Return every line from the one with "Email us (59, 2244)" through the one with "eksileri (50, 2140)", inclusive, exactly as it appears below.

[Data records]
######

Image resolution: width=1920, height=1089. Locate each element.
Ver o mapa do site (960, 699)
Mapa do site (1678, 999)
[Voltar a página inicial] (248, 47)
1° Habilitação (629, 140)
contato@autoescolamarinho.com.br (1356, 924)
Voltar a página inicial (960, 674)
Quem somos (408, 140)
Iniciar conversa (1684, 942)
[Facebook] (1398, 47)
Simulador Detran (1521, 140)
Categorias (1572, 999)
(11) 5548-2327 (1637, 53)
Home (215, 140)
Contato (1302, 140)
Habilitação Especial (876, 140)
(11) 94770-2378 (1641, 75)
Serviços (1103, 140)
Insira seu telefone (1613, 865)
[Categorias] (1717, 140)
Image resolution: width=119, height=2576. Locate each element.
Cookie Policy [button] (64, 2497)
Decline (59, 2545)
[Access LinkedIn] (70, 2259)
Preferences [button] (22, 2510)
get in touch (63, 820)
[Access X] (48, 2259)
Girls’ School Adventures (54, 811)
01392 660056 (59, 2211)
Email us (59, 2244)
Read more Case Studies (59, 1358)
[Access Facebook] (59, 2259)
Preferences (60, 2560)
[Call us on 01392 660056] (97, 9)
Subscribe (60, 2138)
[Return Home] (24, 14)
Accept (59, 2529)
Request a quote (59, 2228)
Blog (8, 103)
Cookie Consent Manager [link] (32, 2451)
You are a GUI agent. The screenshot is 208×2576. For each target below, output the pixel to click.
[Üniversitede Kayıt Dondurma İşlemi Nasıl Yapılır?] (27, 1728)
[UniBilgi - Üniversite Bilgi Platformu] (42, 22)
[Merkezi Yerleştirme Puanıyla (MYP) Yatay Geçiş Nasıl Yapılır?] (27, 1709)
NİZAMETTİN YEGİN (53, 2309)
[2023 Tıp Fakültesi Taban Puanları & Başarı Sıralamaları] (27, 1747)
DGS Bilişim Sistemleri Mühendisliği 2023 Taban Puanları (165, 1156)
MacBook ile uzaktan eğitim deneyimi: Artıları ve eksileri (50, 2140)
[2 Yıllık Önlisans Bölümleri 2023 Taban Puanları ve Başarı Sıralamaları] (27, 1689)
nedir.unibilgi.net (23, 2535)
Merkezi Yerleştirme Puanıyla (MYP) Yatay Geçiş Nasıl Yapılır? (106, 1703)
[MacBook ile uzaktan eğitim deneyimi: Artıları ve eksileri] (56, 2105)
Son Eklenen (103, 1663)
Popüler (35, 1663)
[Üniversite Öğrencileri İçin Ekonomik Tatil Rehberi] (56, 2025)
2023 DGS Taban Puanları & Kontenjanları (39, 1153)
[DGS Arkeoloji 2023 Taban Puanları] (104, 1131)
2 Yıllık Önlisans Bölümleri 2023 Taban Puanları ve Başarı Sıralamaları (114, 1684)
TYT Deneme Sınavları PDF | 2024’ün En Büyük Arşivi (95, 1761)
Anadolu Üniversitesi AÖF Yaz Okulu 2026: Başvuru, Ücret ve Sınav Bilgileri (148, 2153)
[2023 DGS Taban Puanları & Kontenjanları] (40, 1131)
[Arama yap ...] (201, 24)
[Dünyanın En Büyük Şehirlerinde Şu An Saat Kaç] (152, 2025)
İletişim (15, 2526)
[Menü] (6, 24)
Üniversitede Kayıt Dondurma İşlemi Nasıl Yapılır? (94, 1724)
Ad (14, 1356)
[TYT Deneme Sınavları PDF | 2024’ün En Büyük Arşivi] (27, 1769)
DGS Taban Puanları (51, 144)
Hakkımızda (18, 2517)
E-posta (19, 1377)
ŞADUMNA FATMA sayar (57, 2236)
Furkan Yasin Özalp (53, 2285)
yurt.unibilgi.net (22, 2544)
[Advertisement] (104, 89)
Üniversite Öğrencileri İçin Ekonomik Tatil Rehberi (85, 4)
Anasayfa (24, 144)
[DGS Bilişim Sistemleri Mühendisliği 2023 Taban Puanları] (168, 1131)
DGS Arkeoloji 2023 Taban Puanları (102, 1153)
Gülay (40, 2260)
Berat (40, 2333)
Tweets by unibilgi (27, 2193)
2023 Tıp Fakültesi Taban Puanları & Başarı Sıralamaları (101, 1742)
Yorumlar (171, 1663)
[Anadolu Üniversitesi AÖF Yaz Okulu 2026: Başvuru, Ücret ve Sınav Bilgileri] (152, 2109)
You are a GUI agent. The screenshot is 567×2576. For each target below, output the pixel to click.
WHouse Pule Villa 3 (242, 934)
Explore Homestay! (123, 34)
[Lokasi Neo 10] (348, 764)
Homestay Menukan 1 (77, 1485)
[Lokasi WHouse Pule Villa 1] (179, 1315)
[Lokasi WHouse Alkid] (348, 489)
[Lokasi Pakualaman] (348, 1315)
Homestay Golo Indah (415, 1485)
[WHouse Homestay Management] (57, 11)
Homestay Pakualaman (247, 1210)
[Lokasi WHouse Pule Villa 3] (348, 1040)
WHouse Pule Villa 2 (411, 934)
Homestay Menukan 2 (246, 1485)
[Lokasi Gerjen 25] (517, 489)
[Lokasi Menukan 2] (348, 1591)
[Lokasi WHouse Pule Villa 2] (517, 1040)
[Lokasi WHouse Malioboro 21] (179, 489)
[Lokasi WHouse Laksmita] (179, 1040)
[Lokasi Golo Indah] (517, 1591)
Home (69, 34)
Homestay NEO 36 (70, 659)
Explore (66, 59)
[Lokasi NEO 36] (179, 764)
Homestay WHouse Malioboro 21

######

Written answer.
Email us (59, 2244)
Read more Case Studies (59, 1358)
[Access Facebook] (59, 2259)
Preferences (60, 2560)
[Call us on 01392 660056] (97, 9)
Subscribe (60, 2138)
[Return Home] (24, 14)
Accept (59, 2529)
Request a quote (59, 2228)
Blog (8, 103)
Cookie Consent Manager [link] (32, 2451)
You are a GUI agent. The screenshot is 208×2576. For each target below, output the pixel to click.
[Üniversitede Kayıt Dondurma İşlemi Nasıl Yapılır?] (27, 1728)
[UniBilgi - Üniversite Bilgi Platformu] (42, 22)
[Merkezi Yerleştirme Puanıyla (MYP) Yatay Geçiş Nasıl Yapılır?] (27, 1709)
NİZAMETTİN YEGİN (53, 2309)
[2023 Tıp Fakültesi Taban Puanları & Başarı Sıralamaları] (27, 1747)
DGS Bilişim Sistemleri Mühendisliği 2023 Taban Puanları (165, 1156)
MacBook ile uzaktan eğitim deneyimi: Artıları ve eksileri (50, 2140)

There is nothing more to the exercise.